DARREN: He liked boys to dress in women’s underwear, and then to be in a room alone and discover you, in women’s underwear, and punish you for wearing the underwear.
ROSS COULTHART: A member of Margaret Thatcher’s cabinet?
ROSS COULTHART: Raping children?
— Channel Nine, 60 Minutes, 19 July, 2015
So, how credible were Darren’s allegations? Well, turned out they weren’t.
The police investigation into Dolphin Square, Operation Midland, whose lead officer had called Nick’s claims “credible and true”, collapsed in March 2016 without bringing charges and an official inquiry then found police had made 43 errors and fallen for false claims of abuse.
As Media Watch points out, there were any number of reasons to doubt “Darren’s” claims, from the outset. Had 60 Minutes done even the most cursory investigation before going to air, they might have discovered that
- “Darren” was convicted of making bomb hoaxes in the 1990s.
- He had previously made false confessions of murder and rape.
- In 2013 he sent an email to a social worker saying, “Leon Brittan never abused me or anyone I know”.
- In 2014 he stated that police and social services “falsely declared me as suffering from a delusional paranoid mental health disorder”.
- In 2015, he claimed on Twitter, “I am just so so terrified of all police now after witnessing one kill a girl in an abuse ritual as a child”.
And then there’s this:
Five months before 60 Minutes went to air, Darren made the extraordinary claim to Exaro that he had helped a VIP paedophile torture and kill a boy with Down syndrome by tying him to two vehicles and driving them apart.

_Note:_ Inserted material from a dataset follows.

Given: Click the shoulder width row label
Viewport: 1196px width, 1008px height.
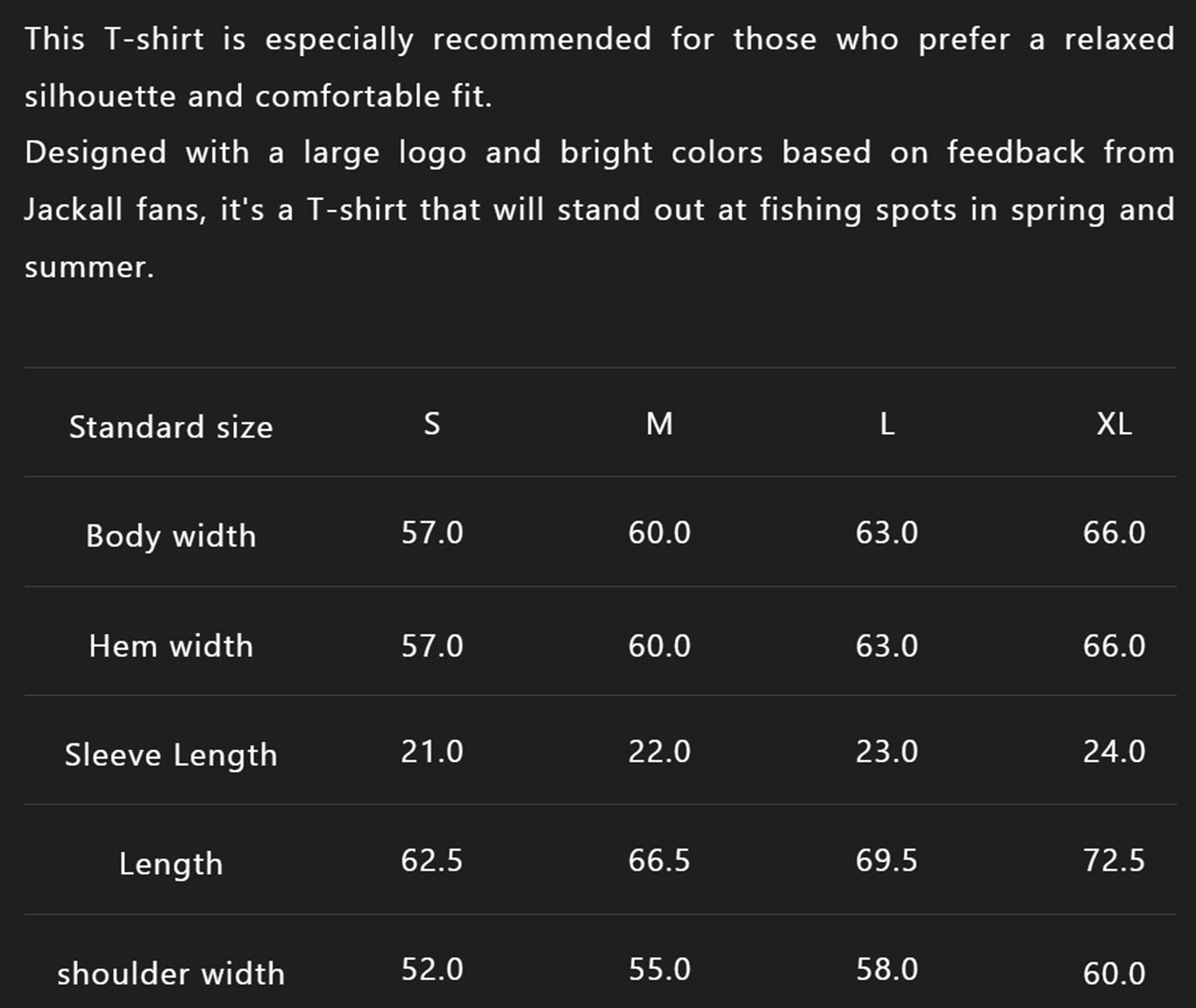Looking at the screenshot, I should [x=171, y=973].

Funnily enough, this macabre murder method seems to have been in vogue amongst VIP paedophiles, continents apart. Another Media Watch post notes that chronic porky pie specialist Fiona Barnett claims to have witnessed an almost identical crime:
Ms Barnett recounted a story about being shown as a child what happened to “traitors” who spoke out.
She alleged she witnessed a man being tied to two tractors which drove in opposite directions, tearing him limb from limb.
— Northern Star, 23rd October, 2015
Troofers need to believe
As Scarlet pointed out in 2015, the Hoaxtead mob leapt aboard the 60 Minutes “special investigation” train even before it had aired. Interestingly, though, the collapse of Project Midland seems to have done nothing to dampen their ardour for all things SRA-related.
After all, they still have the Hampstead SRA hoax to cling to.
And if they are able to ignore all the inconsistencies, contradictions, and physical impossibilities in the case as told by two children who were tortured by their mother and her boyfriend, their faith will remain strong.
While it would seem reasonable to ask 60 Minutes to follow through on their promise to update this story, perhaps including the fact that most of its proponents have been discredited, it’s probably too much to suggest that those for whom SRA is an article of faith re-evaluate their views.
Even if the Archangel Gabriel (no relation) were to descend and read a holy proclamation dictated by the Man Upstairs debunking the hoax, we expect that the troofers would find some way of claiming that it was merely elitist propaganda, and that “they believe the children”.
You have to hand it to the troofers: they might not be the sharpest tools in the shed, but they sure are persistent.